German Lineage in Modern Dance
“It was wonderful to abandon oneself to the craving for evil,” Mary Wigman said of creating her dark and masked landmark work, Hexentanz, in the early 1900s. In the new dance history DVD German Lineage in Modern Dance, viewers learn of Wigman’s fascination with the irrational and the supernatural and see how those emotional themes transform into clawed fingers and ritualistic gestures onstage.
Wigman is one of five choreographers featured in this film that introduces the concept of German expressionism (developed before World War I) as it was transformed by American artists through the 20th century. Also included is work by Dore Hoyer, Hanya Holm, Alwin Nikolais and Murray Louis.

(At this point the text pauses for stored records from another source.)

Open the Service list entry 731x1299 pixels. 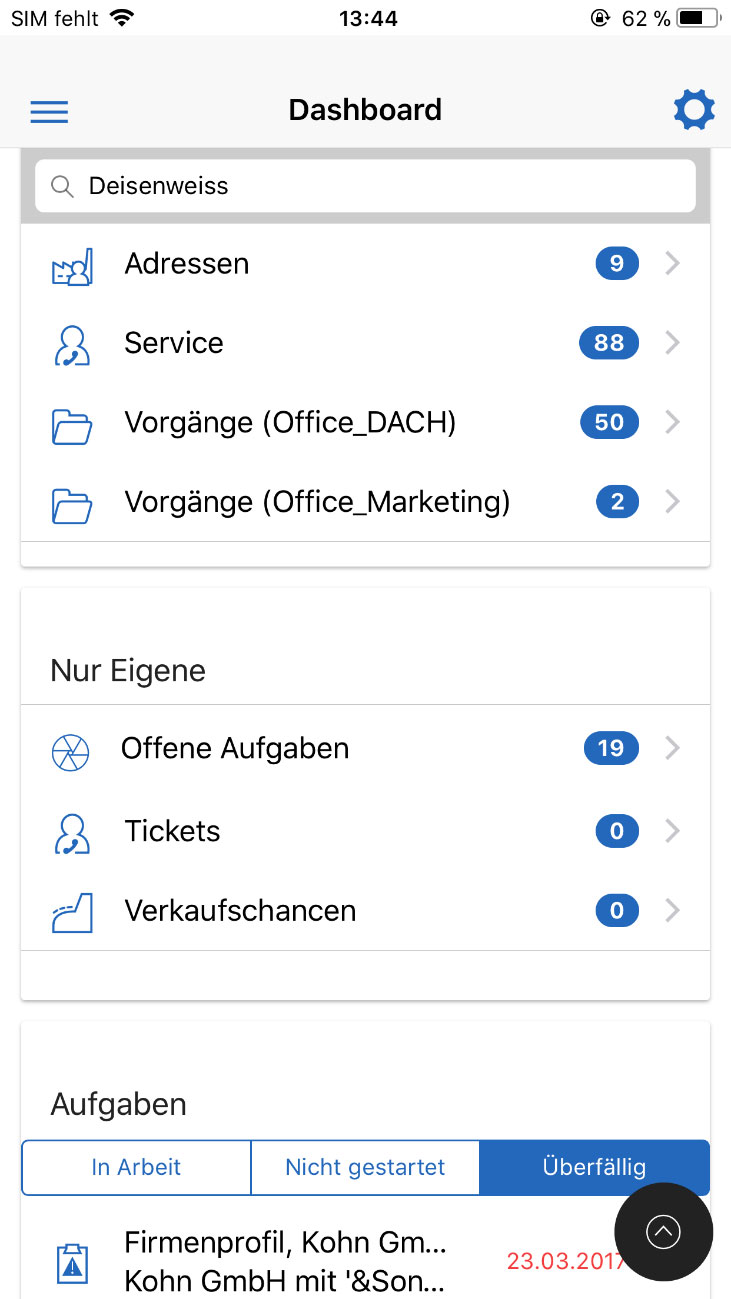pos(174,343)

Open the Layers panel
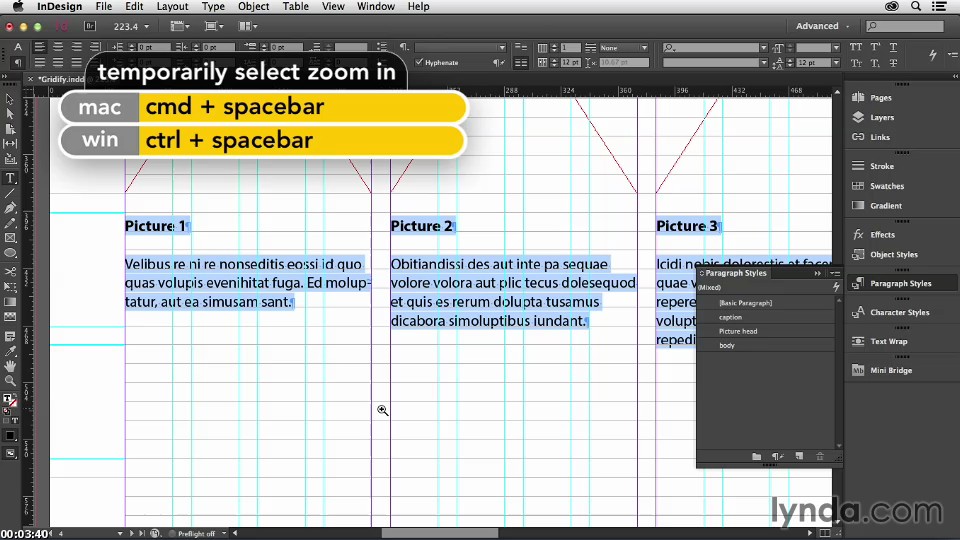[x=881, y=117]
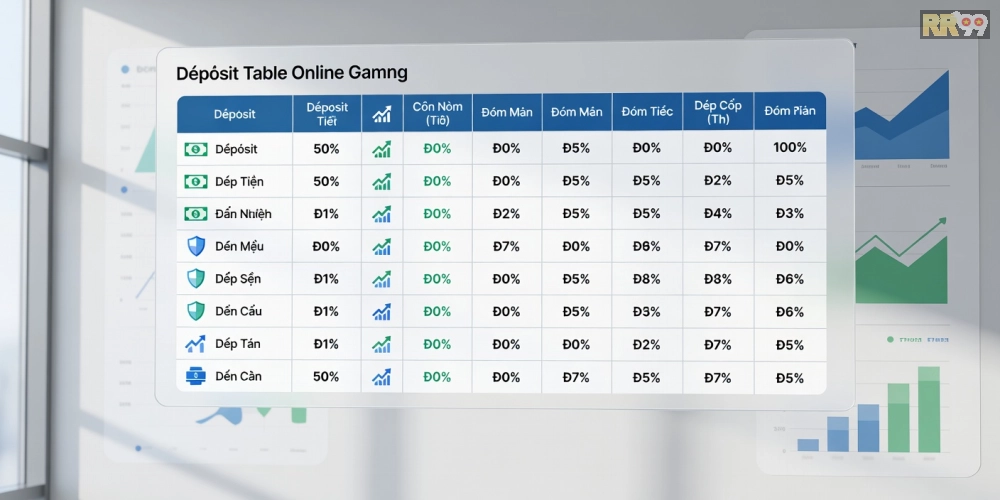Click the Đóm Tiếc column header
Image resolution: width=1000 pixels, height=500 pixels.
[x=647, y=112]
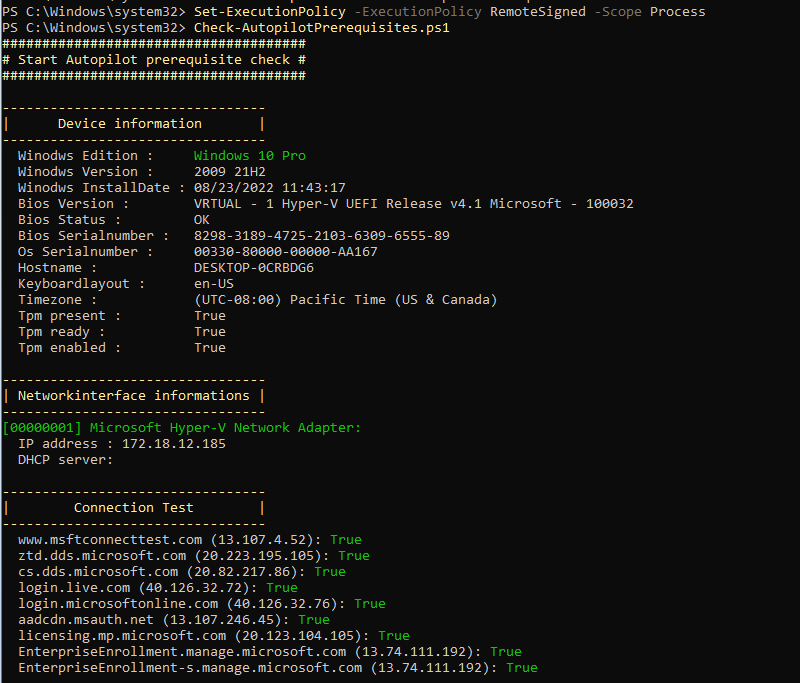Click the 'Start Autopilot prerequisite check' header
The width and height of the screenshot is (800, 683).
coord(154,60)
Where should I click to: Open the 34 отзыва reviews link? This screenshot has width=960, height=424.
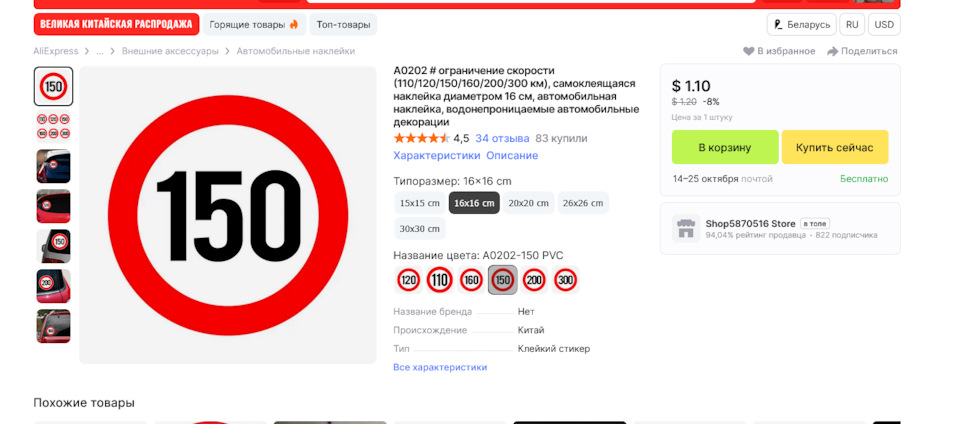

Devoting about 10 minutes to each of the five choreographers, University of Hawai‘i at Manoa dance professor Dr. Betsy Fisher narrates an overview of the dancers’ lives, describes their personalities and movement styles and performs excerpts from their most famous works. This format allows students to see the choreographers’ relationships and lineage in dance history.
Fisher’s solos offer viewers a pure sample of each choreographer’s work as it was originally intended. At just under an hour long, this film is perfect for a classroom study. It can be shown during a single class period while still fitting in a complete lesson in dance history and analysis.